Esto hace que una cartera de escritorio sea simplemente un software que instalas en tu ordenador de escritorio (o portátil), de forma muy similar a como instalas una aplicación de cartera móvil en tu smartphone o tableta.
Son muy sencillas y fáciles de usar, y no tienes que perder el tiempo cambiando entre el estado offline y el online para completar las transacciones.
La mayoría de las carteras de escritorio se encuentran en un ordenador de escritorio (¡obvio!), que probablemente esté siempre conectado a Internet (¡doblemente obvio!) cuando está encendido. Esto suele convertir a las carteras de escritorio en carteras calientes: ¡siempre encendidas y siempre conectadas! ¡Son calientes, tío!
Y lo más probable es que, como no estás tratando directamente con una plataforma de intercambio de criptomonedas, la cartera sea casi siempre no custodial, lo que significa que tú (y no una plataforma de intercambio de criptomonedas) tienes el control total de tus claves privadas y tus criptomonedas.
Las carteras con custodia, por otro lado, como las que se encuentran en una CEX como Kraken o FTX, ponen el control de tus claves privadas en manos de la empresa que gestiona la plataforma de intercambio de criptomonedas.

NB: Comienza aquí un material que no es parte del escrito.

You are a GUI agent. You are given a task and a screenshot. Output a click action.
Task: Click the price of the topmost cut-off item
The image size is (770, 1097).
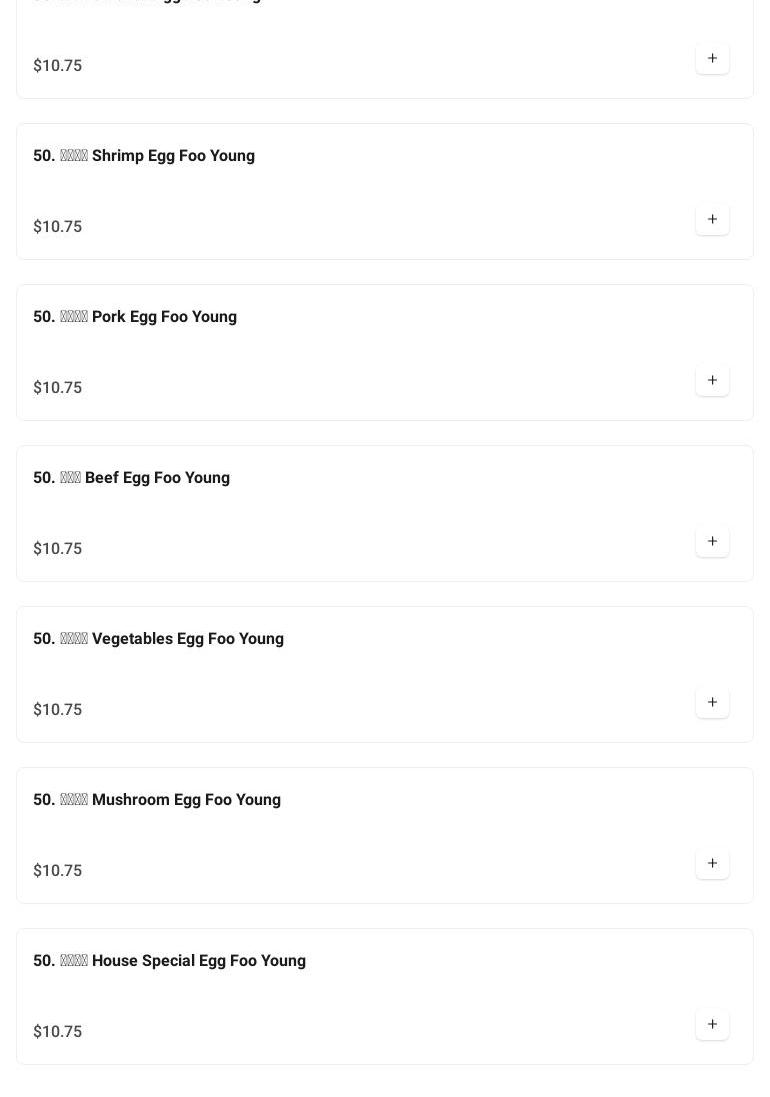coord(58,66)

En este caso, serían Kraken o FTX. Kraken, por ejemplo, te da acceso a tus criptoactivos a través de una cuenta online de Kraken o una aplicación móvil, pero los datos de inicio de sesión que utilizas (una combinación de nombre de usuario y contraseña o huella dactilar) no son tus claves privadas. Kraken guarda y controla tu clave privada en su red, por lo que es responsable de su custodia.
¿Cómo funciona una cartera de escritorio?

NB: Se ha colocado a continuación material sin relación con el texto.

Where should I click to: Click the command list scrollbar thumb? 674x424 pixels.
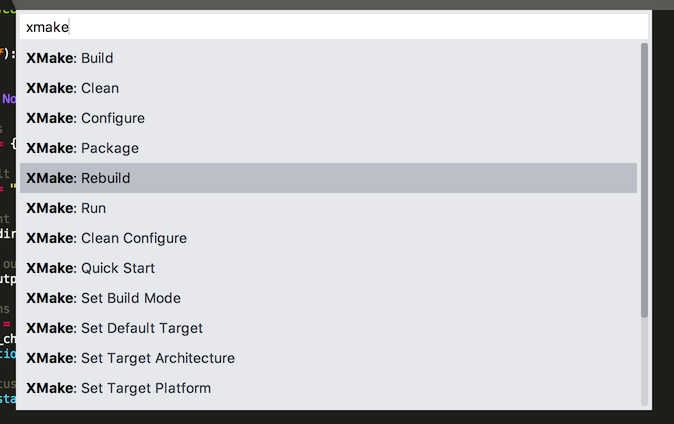pos(644,180)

El funcionamiento de una cartera de escritorio es bastante sencillo. Tú interactúas con ellas de la misma manera que lo harías con otros tipos de carteras de criptomonedas.
Después de instalar el software, como con la mayoría de las demás aplicaciones instaladas en tu ordenador, solo tienes que hacer clic en el icono del programa en tu escritorio para iniciar la aplicación. Después de registrarte, introduce al menos una contraseña (y, a veces, un nombre de usuario o credenciales 2FA ), ¡y ya estás dentro!
¡Es muy fácil!
Tu cartera de escritorio te sigue dando acceso a tus claves privadas y públicas utilizadas para firmar y ejecutar transacciones.
Como es habitual en otros tipos de carteras, al recibir criptomonedas, el remitente necesita tu clave pública.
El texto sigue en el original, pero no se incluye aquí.